Original post by cooldudeman

what if wit was P(a<=X<=b)? P(X<=b) - P(X<= a-1)?

You should read my other post as well. What you have written is correct for a discrete distribution such as Poisson as it can only take integer values. You'll also want to notice:

P(10<X \leq 13) = P(X \leq 13) - P(X \leq 10)

If you understand why you will be able to negotiate any question requiring use of the tables.

Reply 5

cooldudeman

Original post by metaltron

You should read my other post as well. What you have written is correct for a discrete distribution such as Poisson as it can only take integer values. You'll also want to notice:

P(10<X \leq 13) = P(X \leq 13) - P(X \leq 10)

If you understand why you will be able to negotiate any question requiring use of the tables.

sorry, just read your posts now.
ok so the thing i wrote works for poisson and binomial distribution only since they are discrete?
so for the one you wrote the first part is, 10<X so X>10 so X>=11, 11<=X so P(11<=X<=13) so P(X<=13) - P(X<=11-1)?

if it was one of the ones you wrote for normal distribution, and the inequalities were not strict, would you just turn them to strict, and apply continuity correction and then the same method? like minusing 1 from the first part of the big inequality?

Reply 6

metaltron

Original post by cooldudeman

You are correct for my previous example. For continuous distributions:

P(10 \leq X \leq 13) = P(10 < X < 13) = P(X \leq 13) - P(X \leq 10)

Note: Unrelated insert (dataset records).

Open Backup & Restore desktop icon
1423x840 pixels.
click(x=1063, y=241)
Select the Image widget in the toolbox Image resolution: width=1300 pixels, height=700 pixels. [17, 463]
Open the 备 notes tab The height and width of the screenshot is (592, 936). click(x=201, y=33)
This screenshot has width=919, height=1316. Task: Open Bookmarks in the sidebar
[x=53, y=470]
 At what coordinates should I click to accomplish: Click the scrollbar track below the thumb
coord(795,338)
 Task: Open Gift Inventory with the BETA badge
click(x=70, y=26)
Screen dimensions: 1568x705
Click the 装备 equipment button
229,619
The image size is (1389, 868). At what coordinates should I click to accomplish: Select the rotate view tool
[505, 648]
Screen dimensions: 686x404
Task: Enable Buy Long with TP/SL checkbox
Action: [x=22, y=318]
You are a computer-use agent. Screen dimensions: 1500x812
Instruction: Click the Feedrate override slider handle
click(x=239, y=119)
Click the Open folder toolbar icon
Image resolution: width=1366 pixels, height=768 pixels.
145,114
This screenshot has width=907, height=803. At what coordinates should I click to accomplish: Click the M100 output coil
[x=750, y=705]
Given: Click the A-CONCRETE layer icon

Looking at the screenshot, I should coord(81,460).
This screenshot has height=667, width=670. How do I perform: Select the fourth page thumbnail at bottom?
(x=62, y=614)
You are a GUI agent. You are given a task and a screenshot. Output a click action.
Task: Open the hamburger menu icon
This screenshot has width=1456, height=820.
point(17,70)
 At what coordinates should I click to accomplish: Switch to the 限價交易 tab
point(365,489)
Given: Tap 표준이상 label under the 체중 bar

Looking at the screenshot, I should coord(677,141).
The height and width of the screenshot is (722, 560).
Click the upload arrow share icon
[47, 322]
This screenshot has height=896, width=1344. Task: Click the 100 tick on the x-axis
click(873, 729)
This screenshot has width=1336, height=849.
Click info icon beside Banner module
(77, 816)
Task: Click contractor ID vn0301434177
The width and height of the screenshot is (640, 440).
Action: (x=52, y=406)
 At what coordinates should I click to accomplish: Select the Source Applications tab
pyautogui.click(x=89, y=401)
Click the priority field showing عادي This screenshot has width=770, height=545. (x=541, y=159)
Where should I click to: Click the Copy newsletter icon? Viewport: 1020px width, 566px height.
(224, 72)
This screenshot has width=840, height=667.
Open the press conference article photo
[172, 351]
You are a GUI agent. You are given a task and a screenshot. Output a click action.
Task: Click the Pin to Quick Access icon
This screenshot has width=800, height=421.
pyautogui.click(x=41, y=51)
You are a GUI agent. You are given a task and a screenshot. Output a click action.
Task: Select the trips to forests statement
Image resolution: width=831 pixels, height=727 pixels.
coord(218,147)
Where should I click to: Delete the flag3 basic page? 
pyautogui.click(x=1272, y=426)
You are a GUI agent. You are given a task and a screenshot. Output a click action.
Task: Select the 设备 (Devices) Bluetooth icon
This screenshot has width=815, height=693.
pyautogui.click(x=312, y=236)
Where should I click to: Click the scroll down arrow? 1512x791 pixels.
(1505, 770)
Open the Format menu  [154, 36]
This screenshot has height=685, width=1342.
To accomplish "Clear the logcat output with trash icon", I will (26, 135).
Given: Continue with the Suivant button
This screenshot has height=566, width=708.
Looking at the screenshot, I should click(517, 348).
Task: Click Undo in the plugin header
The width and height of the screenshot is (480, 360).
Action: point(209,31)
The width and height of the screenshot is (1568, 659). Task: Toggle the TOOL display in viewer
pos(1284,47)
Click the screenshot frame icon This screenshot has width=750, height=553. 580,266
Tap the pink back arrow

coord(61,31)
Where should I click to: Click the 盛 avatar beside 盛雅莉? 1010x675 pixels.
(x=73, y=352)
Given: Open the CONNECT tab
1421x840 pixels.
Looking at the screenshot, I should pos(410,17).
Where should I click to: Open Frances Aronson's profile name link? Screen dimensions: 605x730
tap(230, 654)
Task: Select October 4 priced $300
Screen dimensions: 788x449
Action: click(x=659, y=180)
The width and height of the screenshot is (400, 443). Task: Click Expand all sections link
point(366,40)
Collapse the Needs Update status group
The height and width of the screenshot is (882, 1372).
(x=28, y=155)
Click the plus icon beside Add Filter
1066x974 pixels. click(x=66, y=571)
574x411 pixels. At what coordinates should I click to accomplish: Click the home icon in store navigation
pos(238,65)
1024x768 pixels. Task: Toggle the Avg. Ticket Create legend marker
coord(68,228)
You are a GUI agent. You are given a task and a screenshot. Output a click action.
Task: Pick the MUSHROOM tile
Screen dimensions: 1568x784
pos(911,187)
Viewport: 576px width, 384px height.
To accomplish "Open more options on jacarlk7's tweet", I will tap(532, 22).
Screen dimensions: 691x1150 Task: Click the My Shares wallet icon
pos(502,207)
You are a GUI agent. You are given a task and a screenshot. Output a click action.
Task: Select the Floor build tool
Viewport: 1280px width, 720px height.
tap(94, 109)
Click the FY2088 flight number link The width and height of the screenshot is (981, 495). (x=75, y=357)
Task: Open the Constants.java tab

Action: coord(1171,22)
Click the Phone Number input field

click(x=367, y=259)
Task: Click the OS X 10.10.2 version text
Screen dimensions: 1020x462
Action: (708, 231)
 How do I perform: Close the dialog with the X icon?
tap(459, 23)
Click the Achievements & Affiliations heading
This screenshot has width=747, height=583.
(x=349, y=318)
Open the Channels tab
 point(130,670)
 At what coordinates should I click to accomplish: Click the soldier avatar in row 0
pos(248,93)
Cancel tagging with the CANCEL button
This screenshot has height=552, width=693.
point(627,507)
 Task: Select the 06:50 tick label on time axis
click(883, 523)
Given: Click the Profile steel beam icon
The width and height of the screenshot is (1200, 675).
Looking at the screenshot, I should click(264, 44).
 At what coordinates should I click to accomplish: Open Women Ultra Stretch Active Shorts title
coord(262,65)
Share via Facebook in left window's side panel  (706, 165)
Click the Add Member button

This is because you can include all values not just integers. Also:

P(X=10) = P(X=13) = 0

Reply 7

cooldudeman

Original post by metaltron

You are correct for my previous example. For continuous distributions:

P(10 \leq X \leq 13) = P(10 < X < 13) = P(X \leq 13) - P(X \leq 10)

This is because you can include all values not just integers. Also:

P(X=10) = P(X=13) = 0

ok thanks

Reply 8

cooldudeman

Original post by metaltron

You are correct for my previous example. For continuous distributions:

P(10 \leq X \leq 13) = P(10 < X < 13) = P(X \leq 13) - P(X \leq 10)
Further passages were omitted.